## STATED PROBLEM
Change every "Click" in the records below to "Press" and reproduce the lines with everything else unchanged, leaving the pictures out of the answer.

Pointing records for screenshots and pages
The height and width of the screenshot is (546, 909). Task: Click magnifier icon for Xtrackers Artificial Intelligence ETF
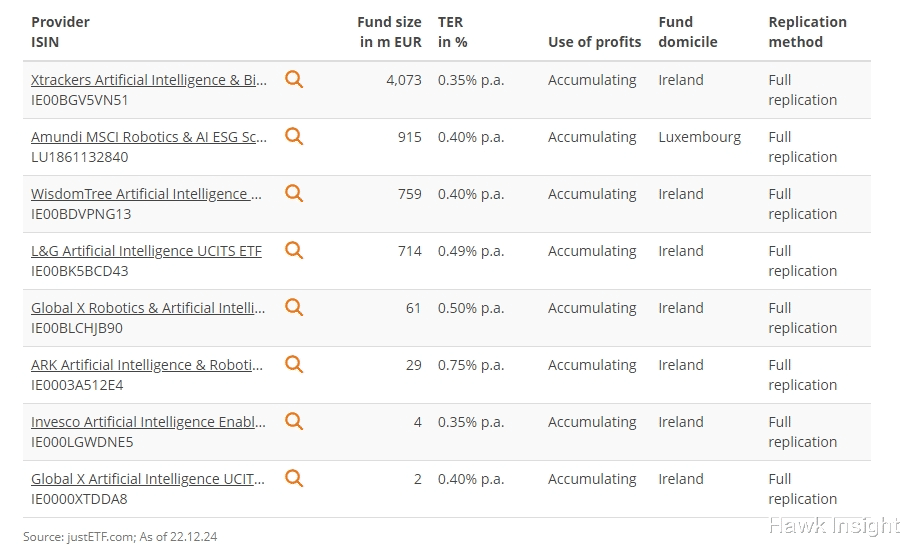294,79
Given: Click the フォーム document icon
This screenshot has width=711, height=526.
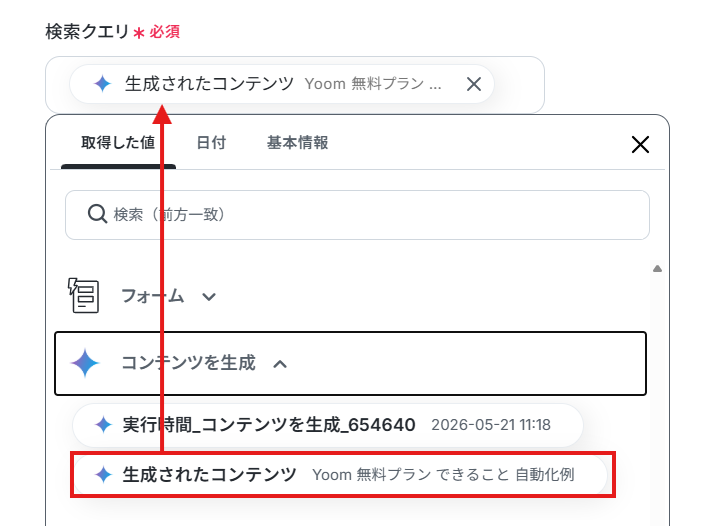Looking at the screenshot, I should pos(83,296).
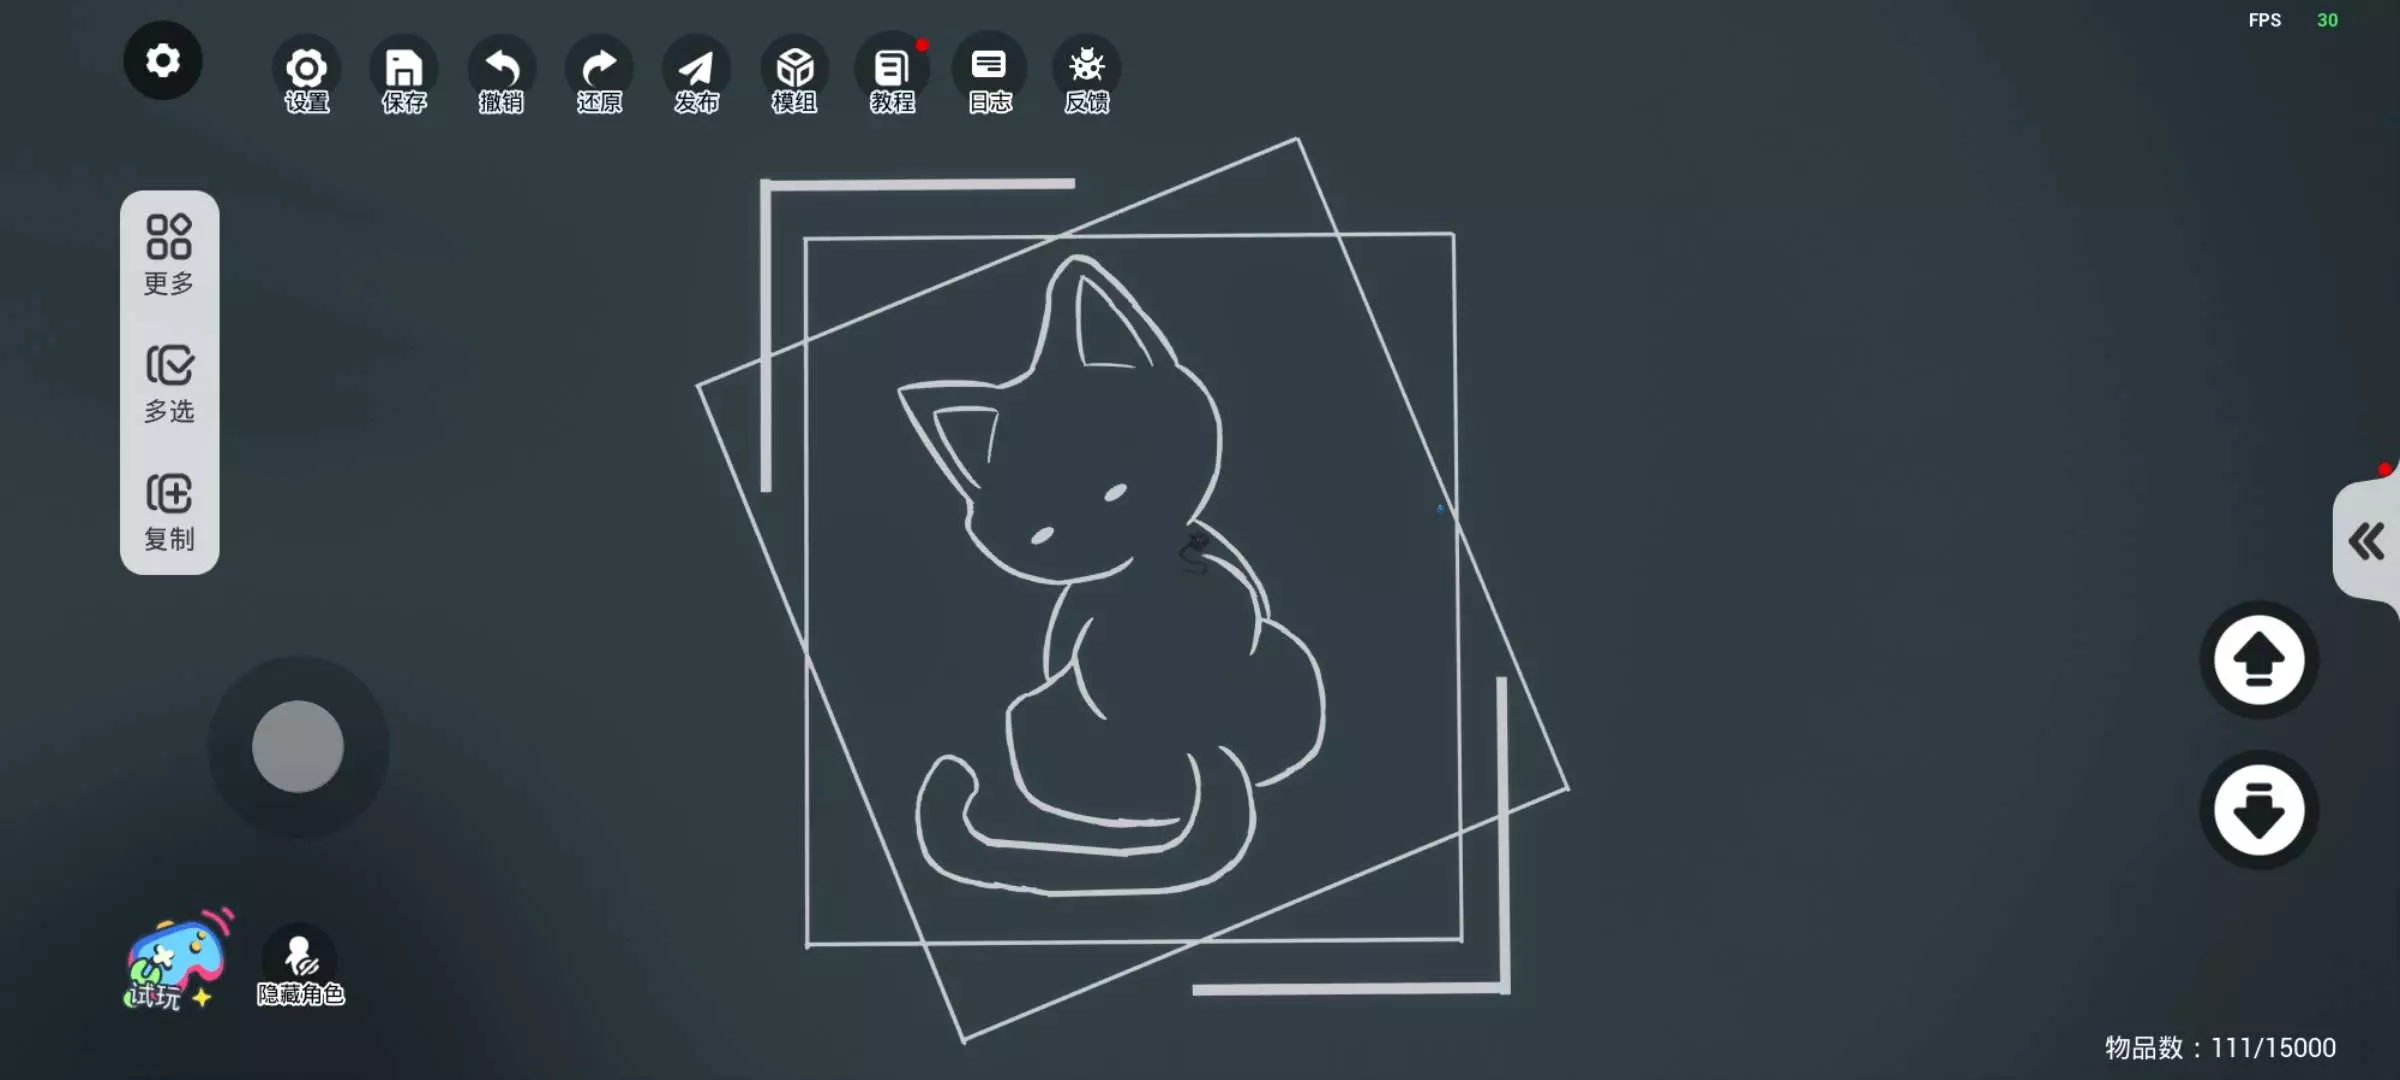
Task: Tap the virtual joystick knob
Action: 298,746
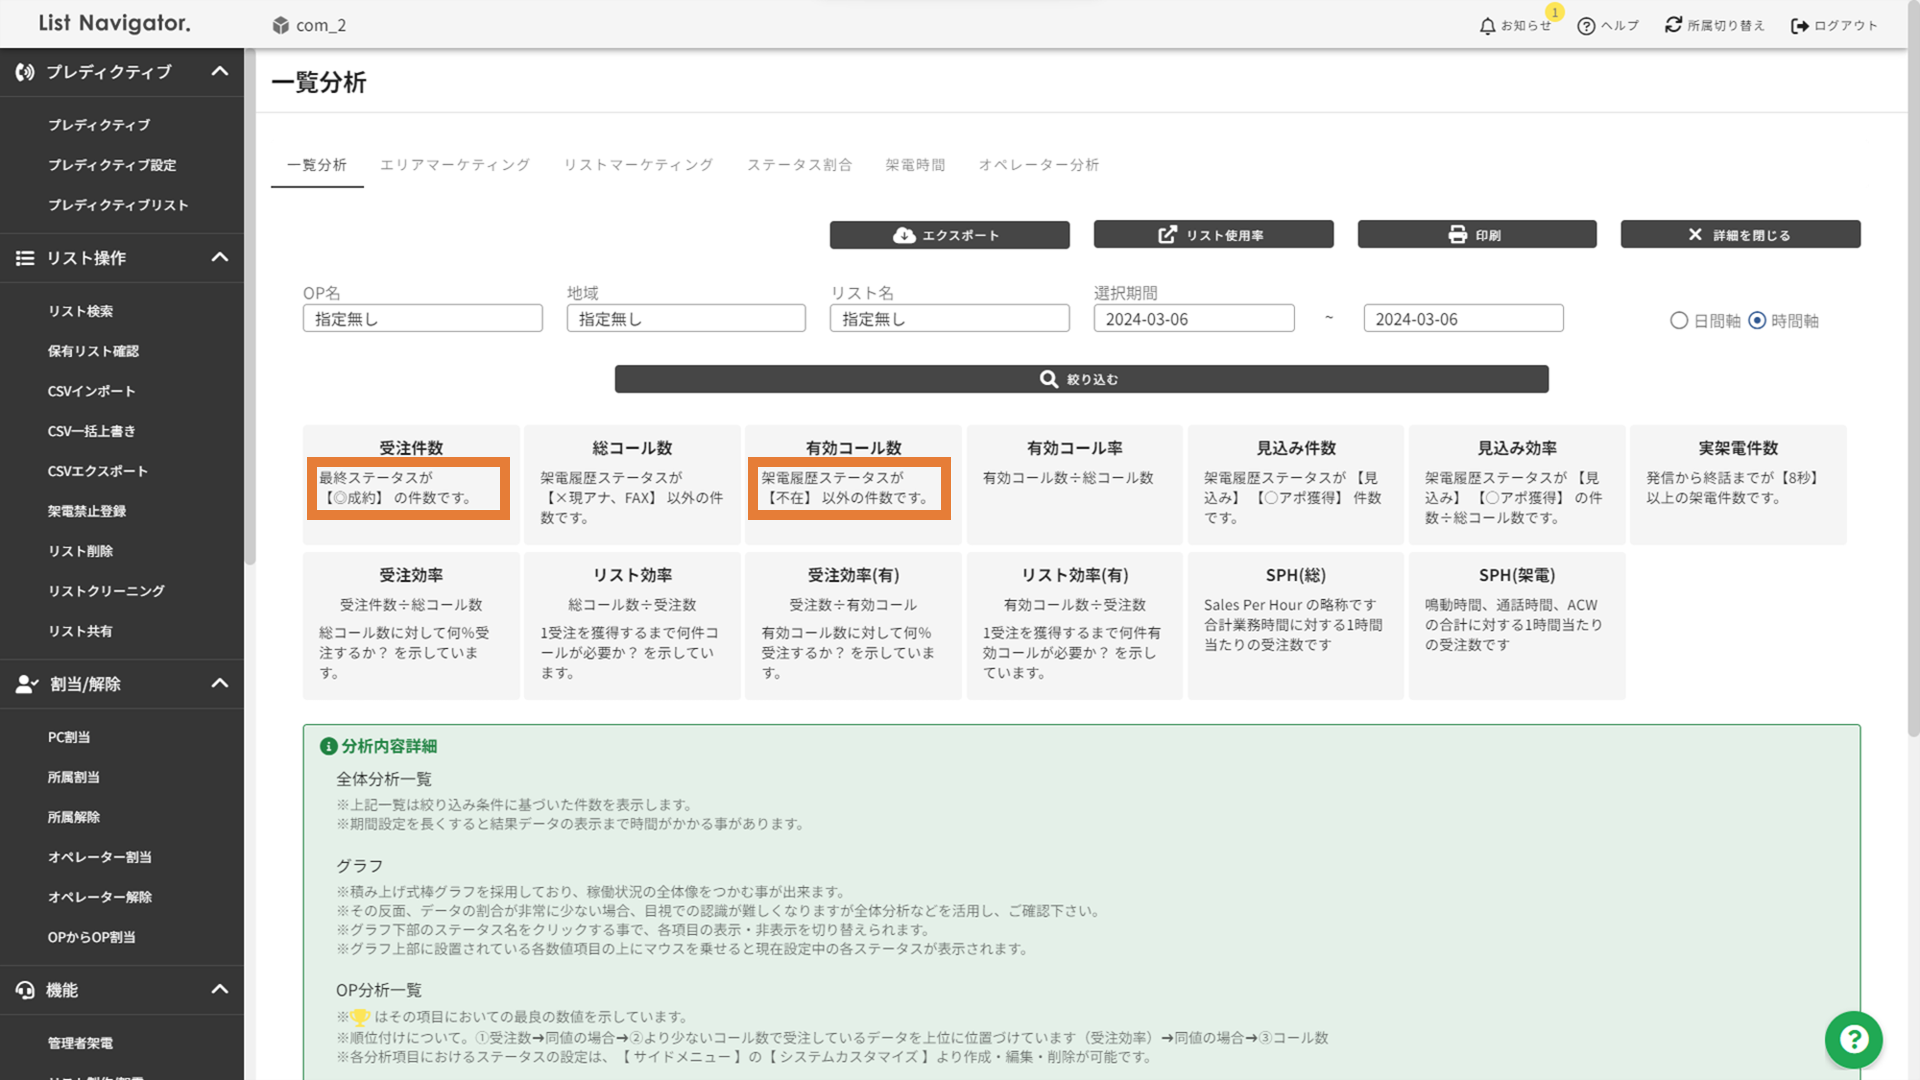
Task: Switch to エリアマーケティング tab
Action: 455,165
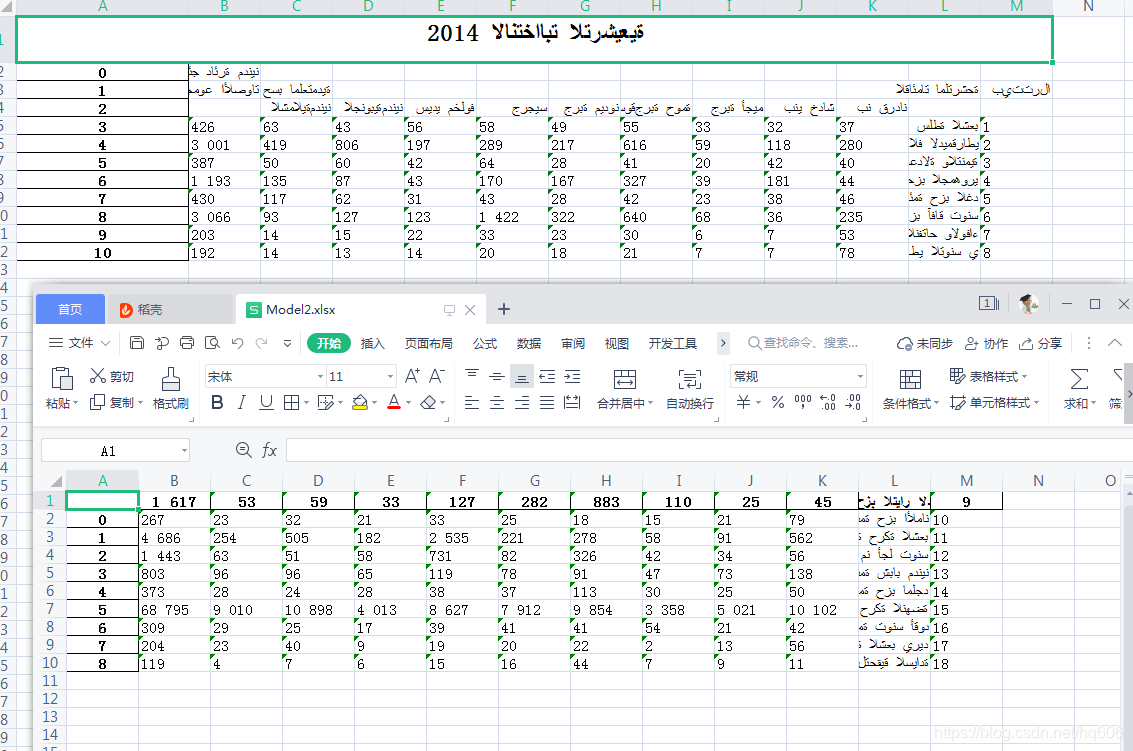1133x751 pixels.
Task: Open the 页面布局 (Page Layout) ribbon tab
Action: pos(428,343)
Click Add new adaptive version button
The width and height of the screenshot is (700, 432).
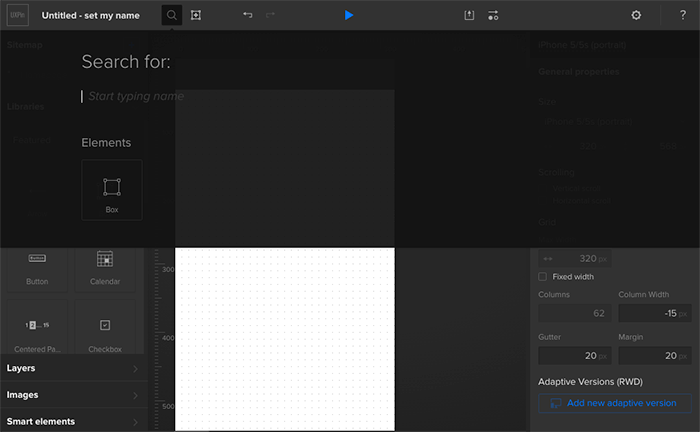(x=615, y=403)
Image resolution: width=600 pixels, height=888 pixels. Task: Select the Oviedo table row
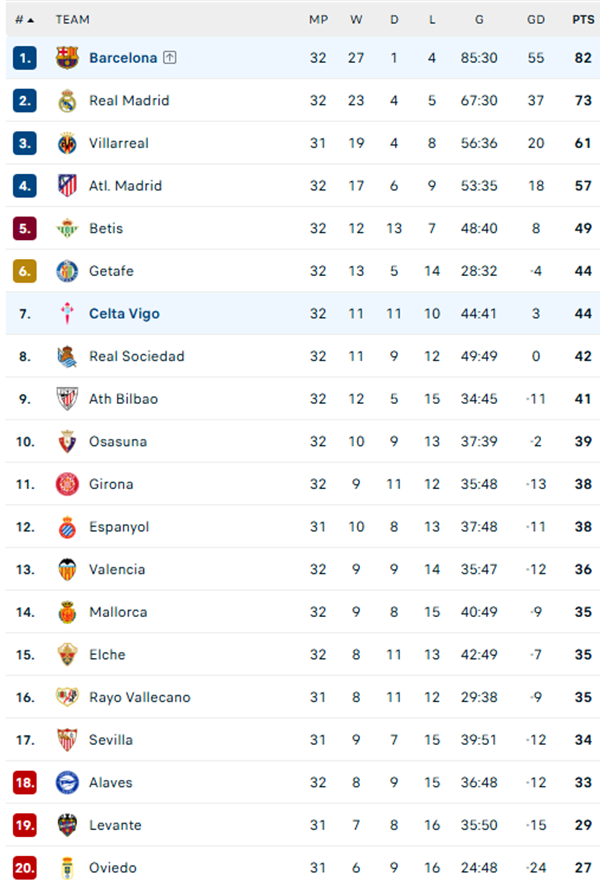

## ANSWER FOR THIS EXERCISE
The height and width of the screenshot is (546, 909). Task: Press magnifier icon for Xtrackers Artificial Intelligence ETF
294,79
Given: Press the フォーム document icon
This screenshot has width=711, height=526.
Looking at the screenshot, I should pos(83,296).
Task: Tap the virtual joystick knob
Action: 298,746
Task: Switch to エリアマーケティング tab
Action: 455,165
1133x751 pixels.
Task: Open the 页面布局 (Page Layout) ribbon tab
Action: pos(428,343)
Press Add new adaptive version button
The width and height of the screenshot is (700, 432).
(x=615, y=403)
Image resolution: width=600 pixels, height=888 pixels. Task: Select the Oviedo table row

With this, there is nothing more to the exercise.